From: Peter J. Holzer <hjp-usenet2_at_hjp.at>
Date: Tue, 28 Sep 2010 20:58:40 +0200
Message-ID: <slrnia4ena.ack.hjp-usenet2_at_hrunkner.hjp.at>



On 2010-09-26 15:26, Frank van Bortel <fbortel_at_home.nl> wrote:
> On 09/22/2010 06:35 PM, joel garry wrote:
>> On Sep 22, 12:20 am, Frank van Bortel<fbor..._at_home.nl> wrote:
>>> Maybe this helps: (shameless self promotion)http://vanbortel.blogspot.com/2009/04/special-characters-part-i.html
>>> Last part is here:http://vanbortel.blogspot.com/2010/01/special-characters-part-iv.html
>>
>> Thanks for that Frank, I'm always forgetting where I've seen the
>> excellent write-up.

I disagree. It isn't excellent. It is at best didactically inept and at worst dangerously wrong.

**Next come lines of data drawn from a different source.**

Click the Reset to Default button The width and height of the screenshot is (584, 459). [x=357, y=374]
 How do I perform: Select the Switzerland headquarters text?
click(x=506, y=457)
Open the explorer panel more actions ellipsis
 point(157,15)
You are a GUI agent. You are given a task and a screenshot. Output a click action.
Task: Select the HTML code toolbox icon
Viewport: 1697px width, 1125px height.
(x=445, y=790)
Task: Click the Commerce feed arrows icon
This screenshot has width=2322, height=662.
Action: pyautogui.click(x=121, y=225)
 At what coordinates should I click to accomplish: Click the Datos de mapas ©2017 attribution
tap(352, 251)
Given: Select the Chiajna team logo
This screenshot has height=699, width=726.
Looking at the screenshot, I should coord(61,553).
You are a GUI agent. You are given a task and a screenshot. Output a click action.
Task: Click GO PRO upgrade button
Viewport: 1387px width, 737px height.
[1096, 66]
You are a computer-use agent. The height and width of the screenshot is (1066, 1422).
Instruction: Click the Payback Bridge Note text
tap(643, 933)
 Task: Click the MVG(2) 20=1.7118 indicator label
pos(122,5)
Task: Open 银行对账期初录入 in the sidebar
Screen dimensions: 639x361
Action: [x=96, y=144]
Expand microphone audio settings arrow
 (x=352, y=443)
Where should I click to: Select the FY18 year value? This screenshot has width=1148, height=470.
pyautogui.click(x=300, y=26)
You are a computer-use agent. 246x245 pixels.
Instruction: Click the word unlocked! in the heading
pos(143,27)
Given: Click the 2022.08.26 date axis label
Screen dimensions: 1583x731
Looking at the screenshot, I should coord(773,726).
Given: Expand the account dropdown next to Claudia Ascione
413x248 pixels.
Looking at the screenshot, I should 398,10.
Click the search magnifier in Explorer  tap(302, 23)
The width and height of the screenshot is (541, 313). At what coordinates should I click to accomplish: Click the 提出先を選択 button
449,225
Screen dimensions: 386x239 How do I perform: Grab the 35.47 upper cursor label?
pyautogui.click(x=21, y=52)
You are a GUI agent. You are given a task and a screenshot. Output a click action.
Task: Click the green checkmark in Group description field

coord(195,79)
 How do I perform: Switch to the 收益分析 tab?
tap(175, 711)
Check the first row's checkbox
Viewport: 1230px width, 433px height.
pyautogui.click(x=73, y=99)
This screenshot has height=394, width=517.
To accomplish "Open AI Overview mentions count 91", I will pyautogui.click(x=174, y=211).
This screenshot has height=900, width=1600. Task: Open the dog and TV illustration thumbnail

> Thanks for the thumbs up.
>
> However - one thing I was trying to clarify,
> is the fact that
> * you do not store characters; you store code points

Nope. Of course from a very low-level point of view you only store bytes. But those bytes have a meaning for Oracle - in the case of a varchar2 field they mean characters, just as they mean floating point numbers in a number field or dates in date field.

> * there's no such thing as a wrong database character set

The database character set is wrong if it isn't able to represent the characters you want to store.

> (a.k.a. there's always one way to screw up, at least!)

There is also a way to not screw up. That would be the way most people prefer.